I am not talking about someone throwing a water bottle in the river . There were thousands and thousands of plastic containers washed ashore all up and down the river . Starting from Eagle creek to Brush Creek . Somewhere up river some trash company is dumping trash truck loads into the river .
I saw people camping this weekend in spots this weekend just covered with trash plastic containers and such .
Anyone near the river know of such a dump site ? We need to find out where this is happening and report it .


----------



## steelheader007 (Apr 8, 2004)

Can you take pics? Send it to the local authorities!


----------



## Flyfish Dog (Nov 6, 2007)

I wonder if it really came floating down from WV side as there are a lot of dumping sites along the rivers and tribs.


----------



## livtofsh (May 13, 2004)

rivers been covered with that kind of trash as long as i can remember i can go down there now get 20 footballs 10 basketballs anything you can think of .. just drive up any holler and you will see that alot of the folks down there just throw there trash out back of the house.. big rain comes and it all washes down to the big river its sad but there so poor they,d rather eat than pay a garbage man and its only going to get worse because people our getting poorer by the minute. A COUNTRY THAT MAKES NOTHING HAS NOTHING we,ve been sold down the river ladies and gentlemen pun intented


----------



## C J Hughes (Jan 24, 2006)

Livtofish you are right about the basketballs and footballs I know I saw 30 this weekend . Which makes me think it is coming from some big city , poor country folk don't have that many . All I know is it is upstream of Brush creek,Portsmouth maybe . All of the bigger cities on the KY side are clean compared to anything on the Ohio side . Sad state it is .


----------



## livtofsh (May 13, 2004)

cj i have to disagree a little  80% of my family live up them hollers and our on welfare and they have more toys than ill ever have working for a living


----------



## livtofsh (May 13, 2004)




----------



## Daveo76 (Apr 14, 2004)

Just go to ANY dam after the water goes down and take a look at what hangs around in the gates.Trash, trash and more trash and it always comes from Upriver.I've seen enough tires the last few days to start a tire factory.


----------



## GETTIN' THERE (Apr 17, 2007)

I just spent the memorial weekend at Grayson Lake (north eastern Ky.) noticed the same thing. Lake and shore line was full of junk. Attributed to the heavy rains and wash out of the hollows. Sure was not like that last year. Imagine
the Ohio saw the same kind deluge and ended up being the receptacle of all the trash dumps.


----------



## wader (Dec 9, 2004)

Think about the size of that drainage basin for a minute. Cincy is roughly the middle, and it extends to Northern Ohio, mid-Kentucky, mid-West Virgina, and mid-Pennsylvania above us. The river just happens to be at the bottom, and you know what they say about which way crap goes...


----------



## C J Hughes (Jan 24, 2006)

Honest to God Cinn. drinking water is pumped out of the river . I don't care how much you boil it .I don't want to drink it .


----------



## Mushijobah (May 4, 2004)

What would boiling it do?


----------



## chadwimc (Jun 27, 2007)

C J Hughes said:


> Honest to God Cinn. drinking water is pumped out of the river . I don't care how much you boil it .I don't want to drink it .

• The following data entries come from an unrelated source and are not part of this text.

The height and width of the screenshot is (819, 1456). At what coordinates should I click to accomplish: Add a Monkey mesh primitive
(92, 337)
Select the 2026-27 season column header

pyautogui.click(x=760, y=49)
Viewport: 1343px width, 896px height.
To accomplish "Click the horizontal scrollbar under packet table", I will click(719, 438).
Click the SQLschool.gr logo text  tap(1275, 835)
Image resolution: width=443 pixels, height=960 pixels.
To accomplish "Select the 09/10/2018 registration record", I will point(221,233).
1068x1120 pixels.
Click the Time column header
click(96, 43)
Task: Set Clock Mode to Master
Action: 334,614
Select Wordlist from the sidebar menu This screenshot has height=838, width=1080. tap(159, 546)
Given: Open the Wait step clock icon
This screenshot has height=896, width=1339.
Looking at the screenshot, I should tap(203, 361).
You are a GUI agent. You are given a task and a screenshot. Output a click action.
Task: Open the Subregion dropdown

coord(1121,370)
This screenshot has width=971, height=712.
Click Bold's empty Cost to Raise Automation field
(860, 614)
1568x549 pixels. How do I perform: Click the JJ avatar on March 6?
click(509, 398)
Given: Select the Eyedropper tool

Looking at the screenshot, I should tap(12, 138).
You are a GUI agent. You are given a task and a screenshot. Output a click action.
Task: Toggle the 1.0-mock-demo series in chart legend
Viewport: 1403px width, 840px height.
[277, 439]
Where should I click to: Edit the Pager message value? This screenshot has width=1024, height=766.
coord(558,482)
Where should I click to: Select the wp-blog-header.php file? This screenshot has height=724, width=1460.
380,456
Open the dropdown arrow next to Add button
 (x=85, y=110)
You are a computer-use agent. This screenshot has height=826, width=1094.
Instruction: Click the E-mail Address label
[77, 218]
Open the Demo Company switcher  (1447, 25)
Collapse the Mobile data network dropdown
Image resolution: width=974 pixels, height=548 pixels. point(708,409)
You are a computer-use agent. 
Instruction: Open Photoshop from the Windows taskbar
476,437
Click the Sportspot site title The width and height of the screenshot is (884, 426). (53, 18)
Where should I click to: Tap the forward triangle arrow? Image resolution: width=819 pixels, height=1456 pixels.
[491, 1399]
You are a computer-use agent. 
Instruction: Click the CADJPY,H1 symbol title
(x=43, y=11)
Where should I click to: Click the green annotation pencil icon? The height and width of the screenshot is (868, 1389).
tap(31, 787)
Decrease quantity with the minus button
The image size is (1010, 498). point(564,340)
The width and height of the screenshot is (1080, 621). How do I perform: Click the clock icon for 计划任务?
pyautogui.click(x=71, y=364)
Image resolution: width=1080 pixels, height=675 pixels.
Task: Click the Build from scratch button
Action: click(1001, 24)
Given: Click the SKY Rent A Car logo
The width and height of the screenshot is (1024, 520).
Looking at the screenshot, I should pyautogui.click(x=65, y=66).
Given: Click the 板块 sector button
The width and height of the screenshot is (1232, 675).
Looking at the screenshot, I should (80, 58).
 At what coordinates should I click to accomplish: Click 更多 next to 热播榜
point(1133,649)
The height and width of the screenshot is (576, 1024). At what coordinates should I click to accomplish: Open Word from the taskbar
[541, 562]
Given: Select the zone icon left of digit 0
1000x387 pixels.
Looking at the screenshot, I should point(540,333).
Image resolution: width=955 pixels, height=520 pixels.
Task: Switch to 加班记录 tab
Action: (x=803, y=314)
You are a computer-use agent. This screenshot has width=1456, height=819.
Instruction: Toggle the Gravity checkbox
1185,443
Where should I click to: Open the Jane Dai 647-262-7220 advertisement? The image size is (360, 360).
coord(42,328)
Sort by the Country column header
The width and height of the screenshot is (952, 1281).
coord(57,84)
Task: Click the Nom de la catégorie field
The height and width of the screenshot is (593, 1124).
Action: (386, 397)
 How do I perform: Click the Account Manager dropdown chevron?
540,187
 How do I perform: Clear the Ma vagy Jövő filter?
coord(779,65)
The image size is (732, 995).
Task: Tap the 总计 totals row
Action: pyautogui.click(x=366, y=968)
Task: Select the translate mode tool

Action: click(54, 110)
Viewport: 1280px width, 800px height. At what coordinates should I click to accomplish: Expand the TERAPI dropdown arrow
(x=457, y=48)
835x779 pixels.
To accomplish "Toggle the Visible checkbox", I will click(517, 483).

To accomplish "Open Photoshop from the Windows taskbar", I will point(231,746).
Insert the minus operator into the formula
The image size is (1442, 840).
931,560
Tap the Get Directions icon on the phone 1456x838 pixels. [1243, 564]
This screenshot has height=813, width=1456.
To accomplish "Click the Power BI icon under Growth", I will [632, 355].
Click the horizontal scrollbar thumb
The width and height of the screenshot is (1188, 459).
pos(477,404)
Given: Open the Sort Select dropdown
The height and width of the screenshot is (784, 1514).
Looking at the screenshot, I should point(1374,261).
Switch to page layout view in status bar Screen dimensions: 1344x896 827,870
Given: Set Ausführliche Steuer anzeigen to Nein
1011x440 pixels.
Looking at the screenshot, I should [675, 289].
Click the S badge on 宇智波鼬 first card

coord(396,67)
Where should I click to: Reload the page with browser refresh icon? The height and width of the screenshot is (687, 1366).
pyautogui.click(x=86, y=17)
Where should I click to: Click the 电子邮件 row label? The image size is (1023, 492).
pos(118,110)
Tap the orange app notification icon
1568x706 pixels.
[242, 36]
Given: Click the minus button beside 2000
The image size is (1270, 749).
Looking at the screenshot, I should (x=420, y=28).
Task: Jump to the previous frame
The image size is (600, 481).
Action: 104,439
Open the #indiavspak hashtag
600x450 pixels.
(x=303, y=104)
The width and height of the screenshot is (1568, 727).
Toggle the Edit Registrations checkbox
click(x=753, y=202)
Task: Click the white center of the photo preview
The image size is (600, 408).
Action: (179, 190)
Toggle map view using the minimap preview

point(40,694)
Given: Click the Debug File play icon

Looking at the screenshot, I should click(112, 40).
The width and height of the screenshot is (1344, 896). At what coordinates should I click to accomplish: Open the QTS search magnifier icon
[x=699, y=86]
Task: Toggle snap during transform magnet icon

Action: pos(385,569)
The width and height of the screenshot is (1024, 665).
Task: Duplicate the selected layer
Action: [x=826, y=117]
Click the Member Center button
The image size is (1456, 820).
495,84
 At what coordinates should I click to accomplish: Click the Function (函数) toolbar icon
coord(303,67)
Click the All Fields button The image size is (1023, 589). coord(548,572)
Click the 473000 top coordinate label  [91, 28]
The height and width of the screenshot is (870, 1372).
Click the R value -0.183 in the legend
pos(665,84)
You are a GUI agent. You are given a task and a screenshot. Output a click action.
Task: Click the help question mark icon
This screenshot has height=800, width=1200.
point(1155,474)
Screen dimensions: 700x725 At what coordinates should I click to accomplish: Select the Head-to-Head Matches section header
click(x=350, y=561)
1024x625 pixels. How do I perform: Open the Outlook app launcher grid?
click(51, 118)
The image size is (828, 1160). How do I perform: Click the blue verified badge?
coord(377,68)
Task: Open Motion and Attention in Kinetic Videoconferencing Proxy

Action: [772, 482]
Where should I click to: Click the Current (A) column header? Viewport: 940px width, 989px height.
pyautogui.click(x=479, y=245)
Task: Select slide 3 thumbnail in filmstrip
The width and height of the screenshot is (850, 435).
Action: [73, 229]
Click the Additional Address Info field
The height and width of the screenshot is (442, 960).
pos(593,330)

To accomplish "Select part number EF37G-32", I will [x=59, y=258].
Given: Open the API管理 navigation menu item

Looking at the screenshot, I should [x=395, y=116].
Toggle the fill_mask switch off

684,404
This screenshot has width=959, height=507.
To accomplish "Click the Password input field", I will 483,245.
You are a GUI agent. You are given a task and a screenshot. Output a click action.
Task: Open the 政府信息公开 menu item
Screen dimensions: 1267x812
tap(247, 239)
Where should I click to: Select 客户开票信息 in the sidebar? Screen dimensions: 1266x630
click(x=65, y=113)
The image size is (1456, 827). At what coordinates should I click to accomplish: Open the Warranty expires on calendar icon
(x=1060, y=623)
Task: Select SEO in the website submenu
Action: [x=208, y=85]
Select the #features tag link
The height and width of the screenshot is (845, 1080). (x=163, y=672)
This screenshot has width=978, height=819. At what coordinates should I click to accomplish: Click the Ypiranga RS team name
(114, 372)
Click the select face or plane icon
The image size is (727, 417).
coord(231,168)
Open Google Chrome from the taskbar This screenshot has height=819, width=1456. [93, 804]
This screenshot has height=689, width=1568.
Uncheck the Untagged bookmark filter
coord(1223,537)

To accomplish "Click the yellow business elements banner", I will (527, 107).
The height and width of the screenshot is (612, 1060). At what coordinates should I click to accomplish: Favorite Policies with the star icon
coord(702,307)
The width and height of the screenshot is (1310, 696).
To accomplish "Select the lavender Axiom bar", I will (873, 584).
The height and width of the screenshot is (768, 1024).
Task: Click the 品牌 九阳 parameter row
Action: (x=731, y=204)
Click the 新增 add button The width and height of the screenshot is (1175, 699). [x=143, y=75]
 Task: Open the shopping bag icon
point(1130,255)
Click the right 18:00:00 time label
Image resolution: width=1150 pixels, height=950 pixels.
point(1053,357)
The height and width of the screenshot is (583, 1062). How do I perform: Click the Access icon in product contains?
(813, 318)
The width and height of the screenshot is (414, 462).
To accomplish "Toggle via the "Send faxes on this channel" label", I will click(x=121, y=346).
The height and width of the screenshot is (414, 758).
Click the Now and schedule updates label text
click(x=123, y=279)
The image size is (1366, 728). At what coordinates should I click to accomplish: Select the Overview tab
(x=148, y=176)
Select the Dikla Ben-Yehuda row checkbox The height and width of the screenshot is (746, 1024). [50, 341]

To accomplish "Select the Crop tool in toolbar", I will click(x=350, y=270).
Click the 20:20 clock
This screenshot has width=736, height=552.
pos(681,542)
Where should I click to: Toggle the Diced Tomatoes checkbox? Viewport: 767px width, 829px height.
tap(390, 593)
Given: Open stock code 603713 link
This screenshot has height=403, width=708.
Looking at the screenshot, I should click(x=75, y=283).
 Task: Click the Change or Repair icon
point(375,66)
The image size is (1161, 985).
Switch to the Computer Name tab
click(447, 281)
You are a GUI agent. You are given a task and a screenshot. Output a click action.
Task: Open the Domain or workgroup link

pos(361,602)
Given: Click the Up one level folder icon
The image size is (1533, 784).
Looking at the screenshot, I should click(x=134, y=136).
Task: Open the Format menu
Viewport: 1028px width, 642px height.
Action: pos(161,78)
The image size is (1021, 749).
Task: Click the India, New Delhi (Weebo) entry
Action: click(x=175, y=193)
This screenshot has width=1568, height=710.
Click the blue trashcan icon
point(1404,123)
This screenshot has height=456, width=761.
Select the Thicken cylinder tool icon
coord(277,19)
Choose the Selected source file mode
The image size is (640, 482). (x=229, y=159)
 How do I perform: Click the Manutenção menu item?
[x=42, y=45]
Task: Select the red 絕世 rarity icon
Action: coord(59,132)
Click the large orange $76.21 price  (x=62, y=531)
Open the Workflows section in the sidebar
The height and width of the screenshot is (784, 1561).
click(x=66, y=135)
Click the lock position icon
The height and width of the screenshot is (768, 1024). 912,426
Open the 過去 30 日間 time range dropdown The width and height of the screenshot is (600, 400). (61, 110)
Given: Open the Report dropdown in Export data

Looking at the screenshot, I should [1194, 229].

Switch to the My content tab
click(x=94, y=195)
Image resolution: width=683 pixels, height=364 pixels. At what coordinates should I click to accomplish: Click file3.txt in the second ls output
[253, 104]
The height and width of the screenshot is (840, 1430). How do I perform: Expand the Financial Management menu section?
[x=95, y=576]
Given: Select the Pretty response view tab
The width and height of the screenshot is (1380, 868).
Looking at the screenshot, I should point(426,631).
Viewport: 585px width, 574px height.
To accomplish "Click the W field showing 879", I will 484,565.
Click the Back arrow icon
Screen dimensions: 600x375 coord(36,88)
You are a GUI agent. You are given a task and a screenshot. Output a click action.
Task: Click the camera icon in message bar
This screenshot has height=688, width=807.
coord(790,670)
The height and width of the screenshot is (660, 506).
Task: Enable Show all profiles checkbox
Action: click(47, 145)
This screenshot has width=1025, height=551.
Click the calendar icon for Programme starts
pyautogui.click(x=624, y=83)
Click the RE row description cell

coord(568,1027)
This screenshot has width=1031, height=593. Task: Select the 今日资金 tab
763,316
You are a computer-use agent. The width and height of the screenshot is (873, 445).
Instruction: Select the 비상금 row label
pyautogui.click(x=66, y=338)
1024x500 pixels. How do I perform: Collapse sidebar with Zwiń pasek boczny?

Cincinnati tap water is just about as safe as any in the country. Go to any outlet and drink all you can. Unlike well water or cistern water, no need to worry about poopin' your guts out an hour later...


http://www.uc.edu/gissa/projects/drinkingwater/

Now if you go swimming below the sewer plant outlet, yer on yer own...


----------



## C J Hughes (Jan 24, 2006)

True the Cinn water is as good as any .


----------